-- DATA FOR PROCESSING follows --

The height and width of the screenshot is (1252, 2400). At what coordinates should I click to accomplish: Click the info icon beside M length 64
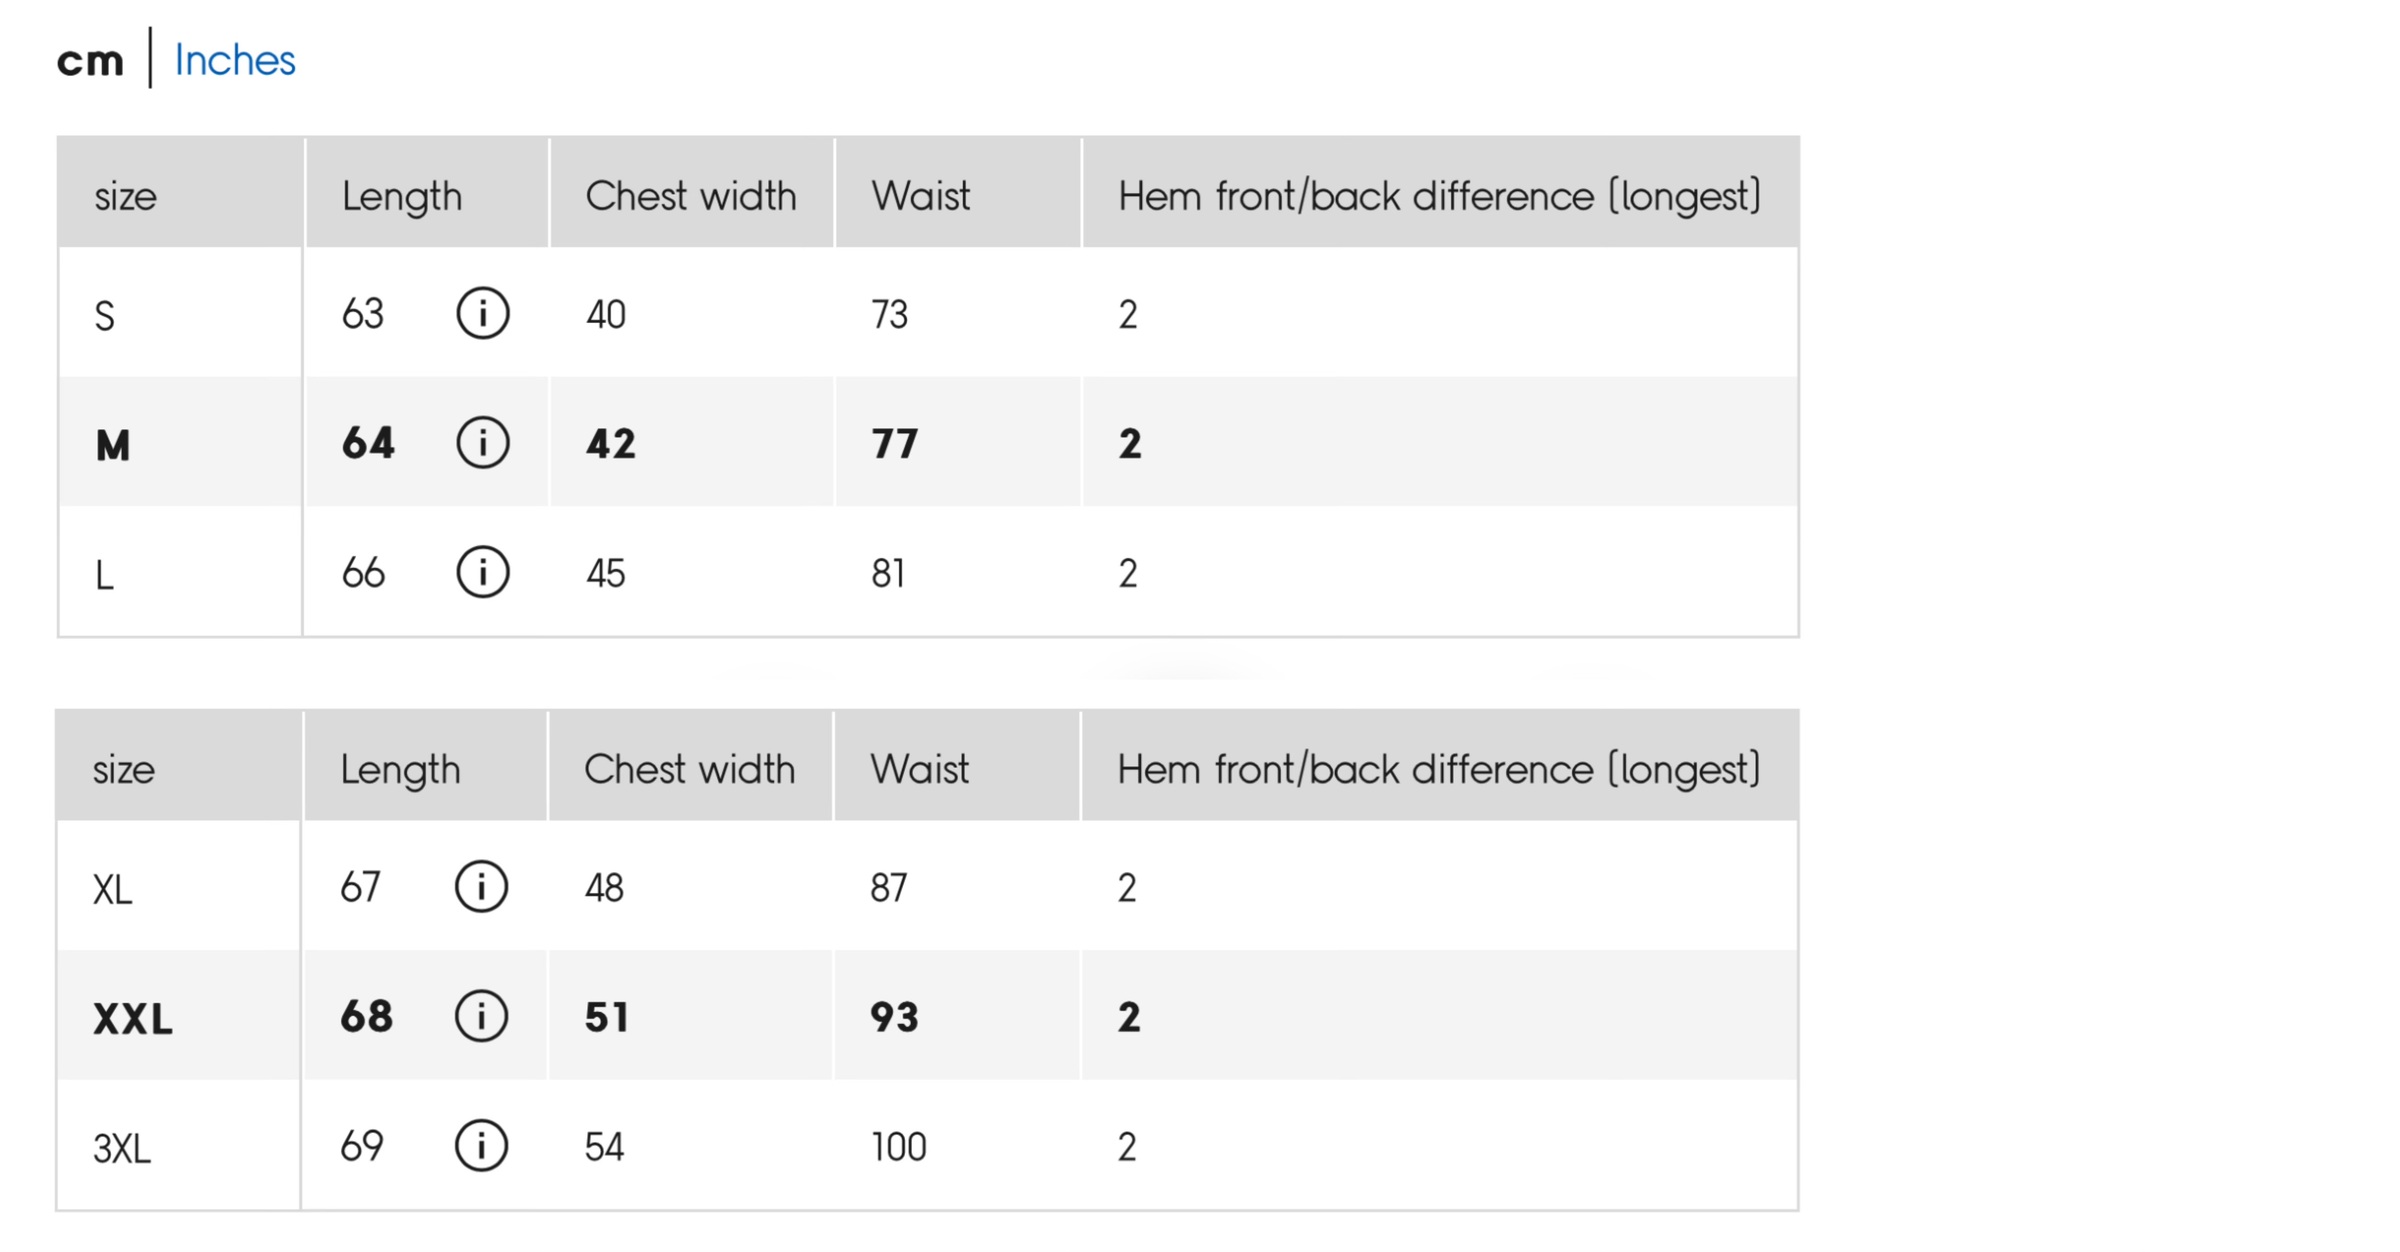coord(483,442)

-- DATA FOR PROCESSING concluded --
-- DATA FOR PROCESSING follows --

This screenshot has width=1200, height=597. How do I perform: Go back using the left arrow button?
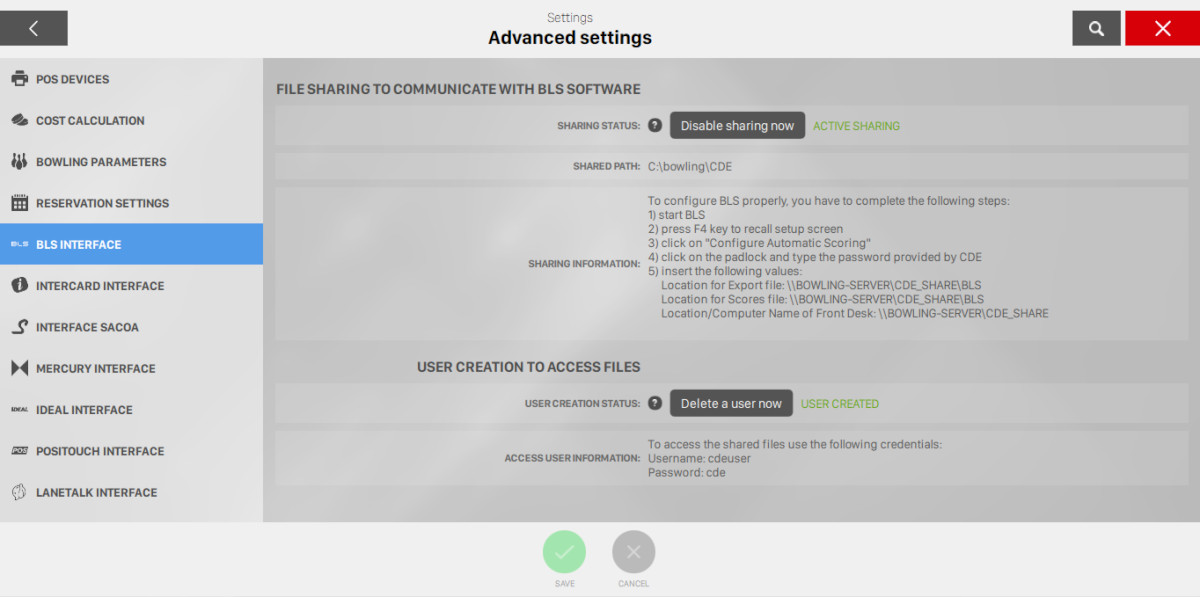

-- DATA FOR PROCESSING concluded --
-- DATA FOR PROCESSING follows --

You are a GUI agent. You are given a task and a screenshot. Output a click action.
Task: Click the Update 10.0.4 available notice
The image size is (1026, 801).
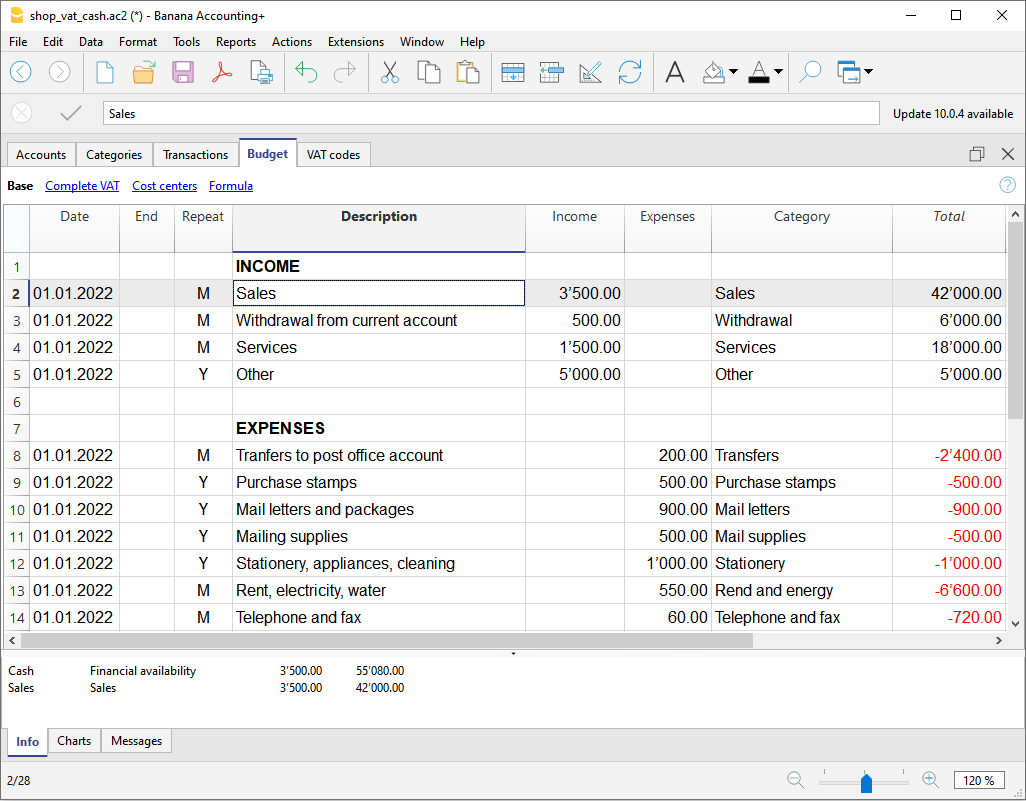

-- DATA FOR PROCESSING concluded --

THE TASK: The reply should consist solely of the lines above from the one that has "Task: Click the" through the one that has "The image size is (1026, 801).", reproduced exactly.

ANSWER SPACE:
Task: Click the Update 10.0.4 available notice
The image size is (1026, 801).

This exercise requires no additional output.